(GIVEN PROBLEM) Please rewrite the material from the line with "At what coordinates" through the end of the material, replacing "header" with "footer" and keeping everything else unchanged. Leave the pictures out of your answer.

(INPUT FOR THIS TASK)
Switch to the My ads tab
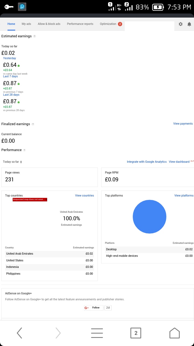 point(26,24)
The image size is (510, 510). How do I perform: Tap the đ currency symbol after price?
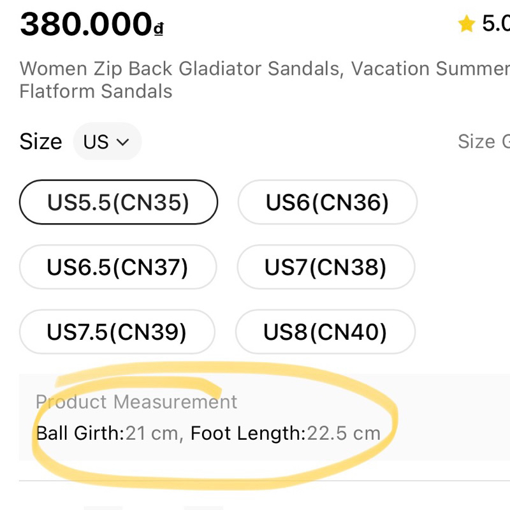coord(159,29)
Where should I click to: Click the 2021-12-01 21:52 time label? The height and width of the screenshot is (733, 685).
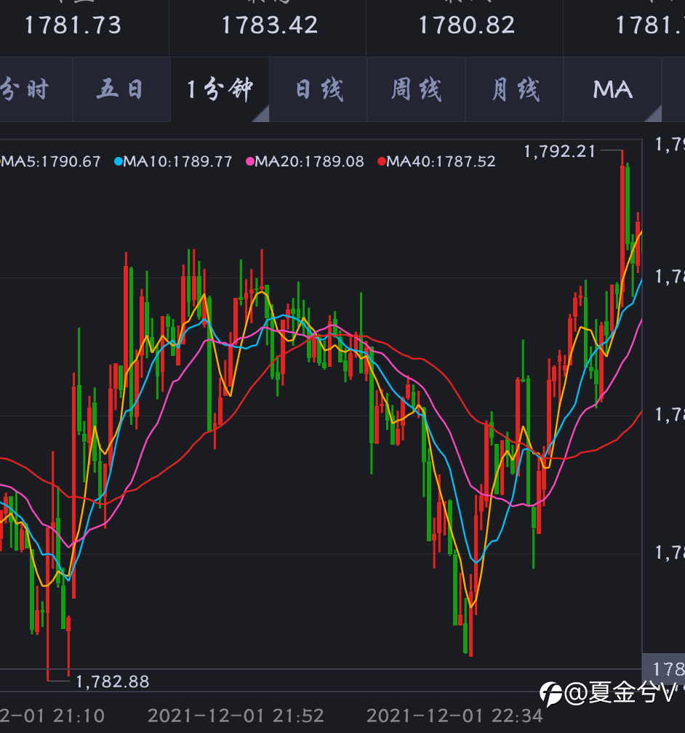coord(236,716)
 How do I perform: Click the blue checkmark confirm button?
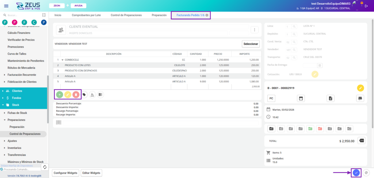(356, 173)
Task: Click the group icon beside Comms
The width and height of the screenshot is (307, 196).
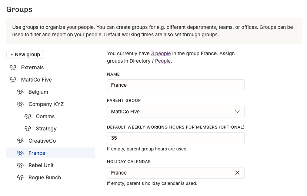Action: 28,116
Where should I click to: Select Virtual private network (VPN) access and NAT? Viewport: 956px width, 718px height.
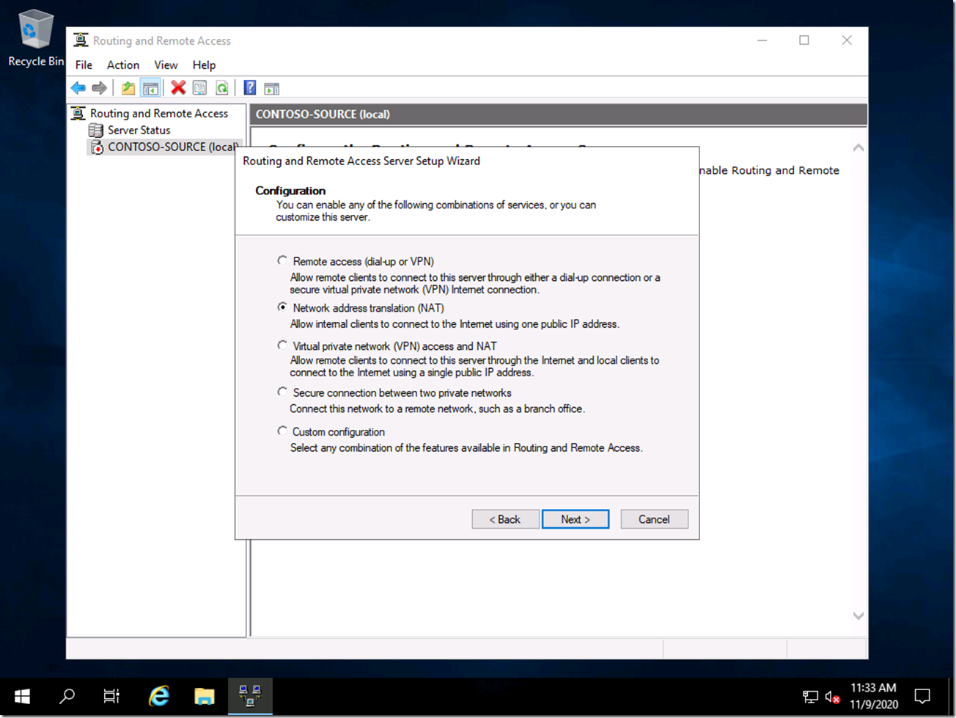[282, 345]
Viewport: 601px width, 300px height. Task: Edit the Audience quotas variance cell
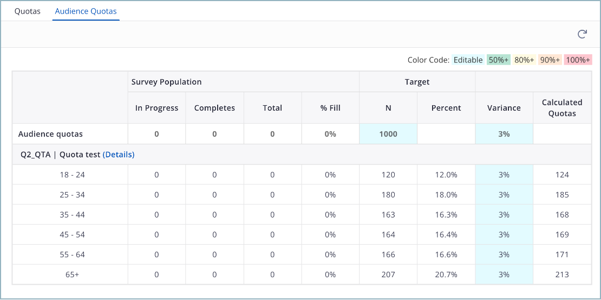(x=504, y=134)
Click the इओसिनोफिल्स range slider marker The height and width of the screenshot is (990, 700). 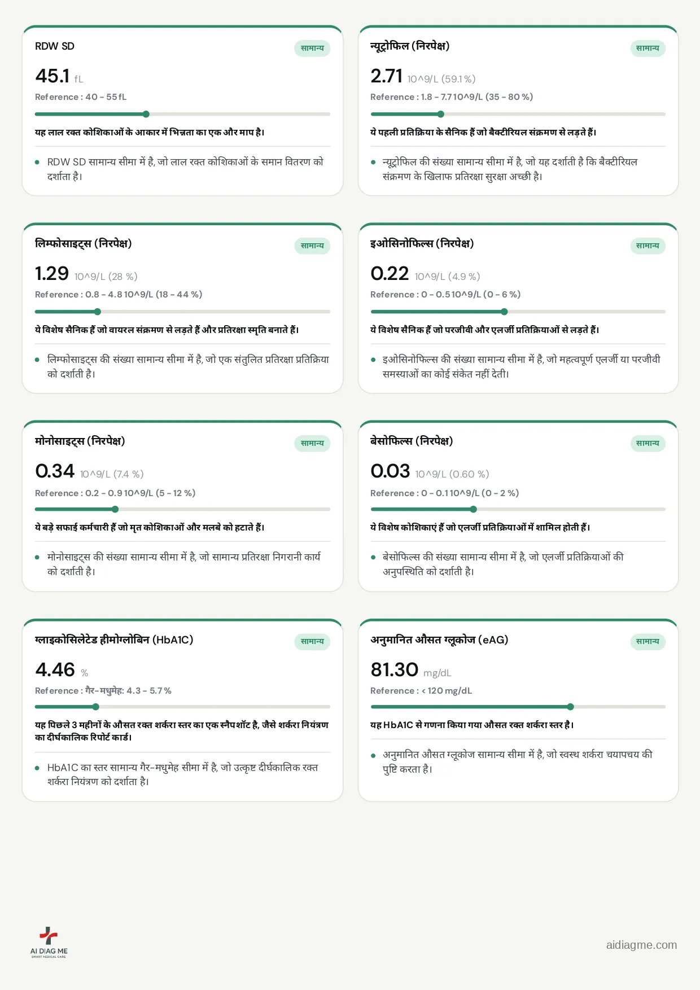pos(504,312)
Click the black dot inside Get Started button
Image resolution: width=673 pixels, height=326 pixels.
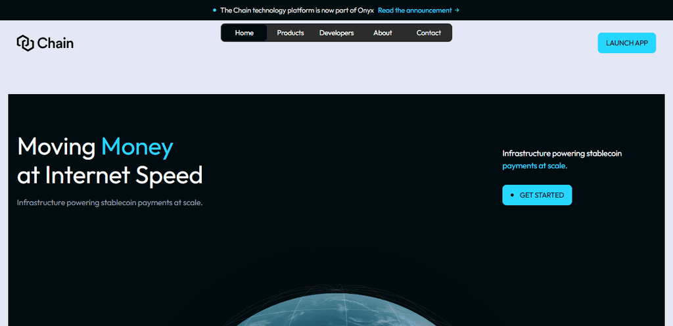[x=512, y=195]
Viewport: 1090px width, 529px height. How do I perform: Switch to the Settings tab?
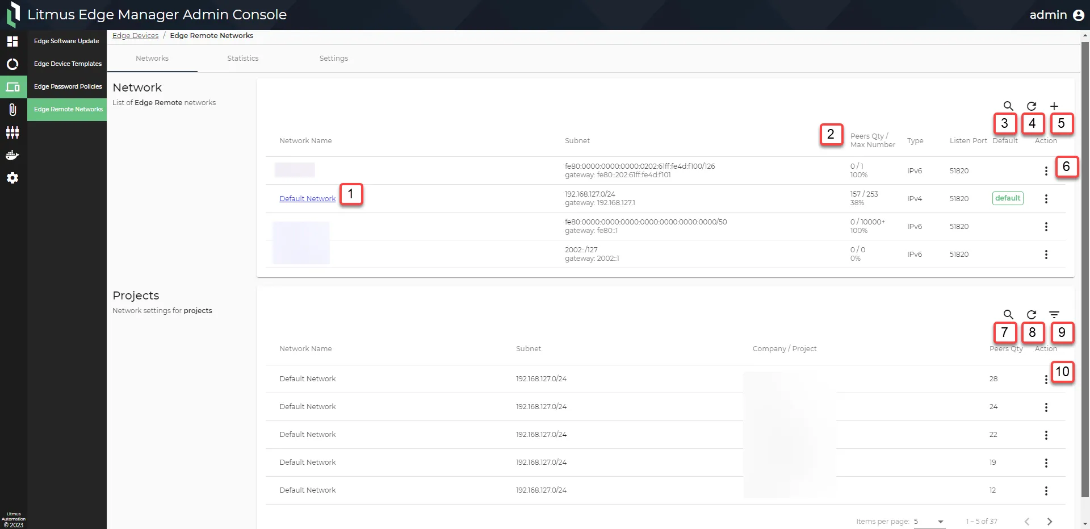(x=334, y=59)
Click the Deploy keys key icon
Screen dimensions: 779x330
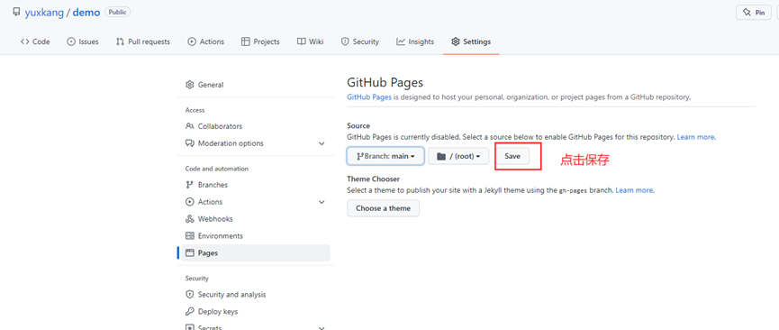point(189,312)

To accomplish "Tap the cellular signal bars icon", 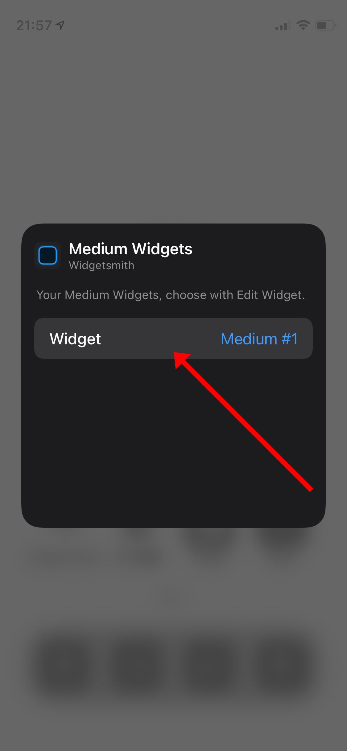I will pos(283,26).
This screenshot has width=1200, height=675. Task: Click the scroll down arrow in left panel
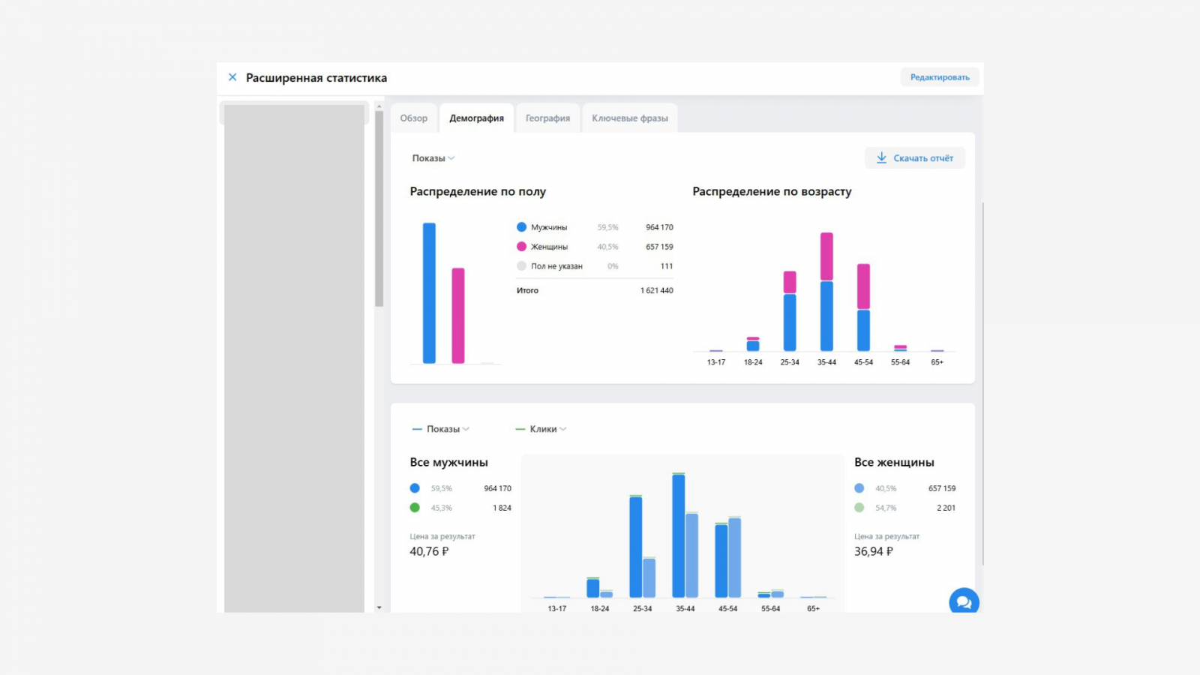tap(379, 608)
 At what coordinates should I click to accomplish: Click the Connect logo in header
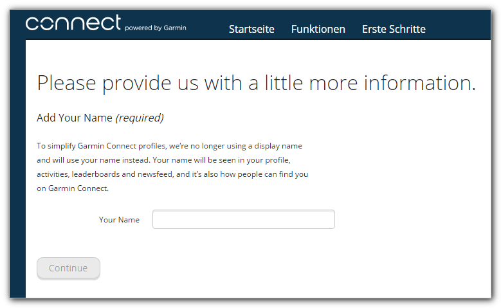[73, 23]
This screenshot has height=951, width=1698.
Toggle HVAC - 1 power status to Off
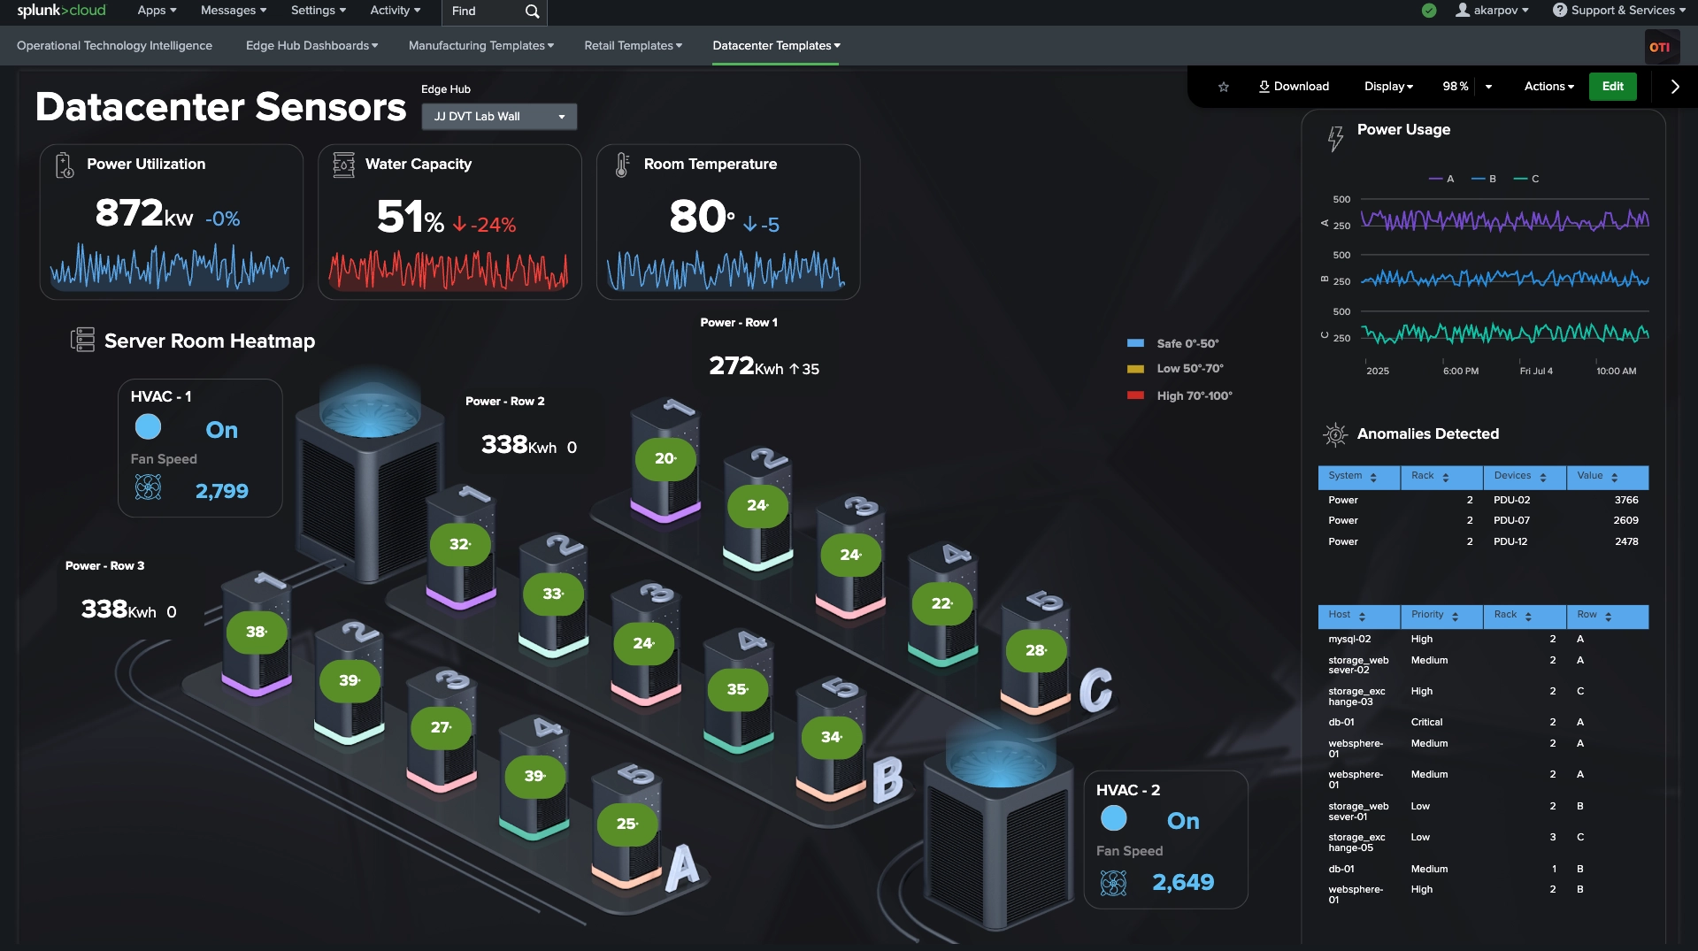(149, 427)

(RESPONSE)
 At what coordinates should I click to accomplish: Click the Connect logo in footer
[73, 23]
This screenshot has height=951, width=1698.
Toggle HVAC - 1 power status to Off
(149, 427)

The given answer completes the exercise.